Becoming an Elected or the Forgotten





Usianya belum genap 20 tahun. Masih muda belia. Dialah Usamah bin Zaid, sosok pemuda kepercayaan Rasulullah yang ditunjuk menjadi panglima tertinggi  penaklukan Romawi. Ragukah orang–orang saat itu? Bagaiamana tidak? Selain dia anak seorang budak, di belakangnya berdiri para sahabat senior yang berkelas. Namun pilihan seorang Nabi mustahil salah. Anak Zaid bin Haritsah ini memang punya kepiawaian memimpin dan berperang yang sangat tinggi. Dia juga  anak Ummu Aiman, wanita jempolan yang berperan mendidik Nabi saat beliau belia.

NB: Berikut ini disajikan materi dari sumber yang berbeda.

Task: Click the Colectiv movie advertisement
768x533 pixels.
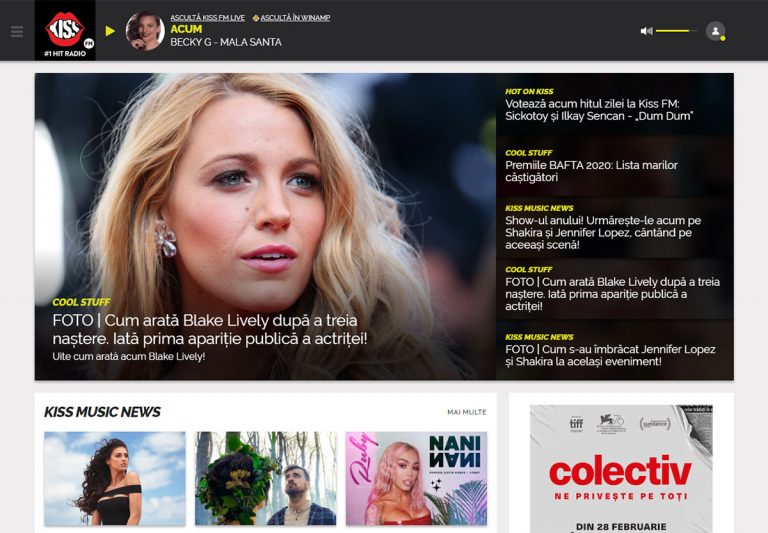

Tua itu pasti, dewasa itu pilihan. Banyak diantara kita yang mungkin   usianya   dipandang  sudah dewasa namun sikapnya belumlah matang. Tindakannya lebih bersifat reaksioner,   sehingga yang  lebih dominan adalah sikap penolakan terhadap kenyataan yang ada. Kita adalah hasil dari buah pikiran kita. Sikap dewasa tidaklah tercermin dari kekuasaan ataupun wewenang yang dimiliki, namun  seberapa besar keberaniannya untuk menerima tanggung jawab di depannya.

  Berapa usia kita saat ini? Seberapa efektif usia kita menorehkan prestasi hidup? Sebenarnya kompetisi berprestasi dalam hidup   bukanlah dengan orang lain, tapi dengan diri kita sendiri. Hakikatnya capaian hidup sukses diukur dari kapasitas diri sendiri. Taruhlah  nilai pelajaran Matematika kita hanya 6 saja,   maka itulah prestasi kita. Tak peduli  nilai tertinggi  teman sekelas  9 atau 10.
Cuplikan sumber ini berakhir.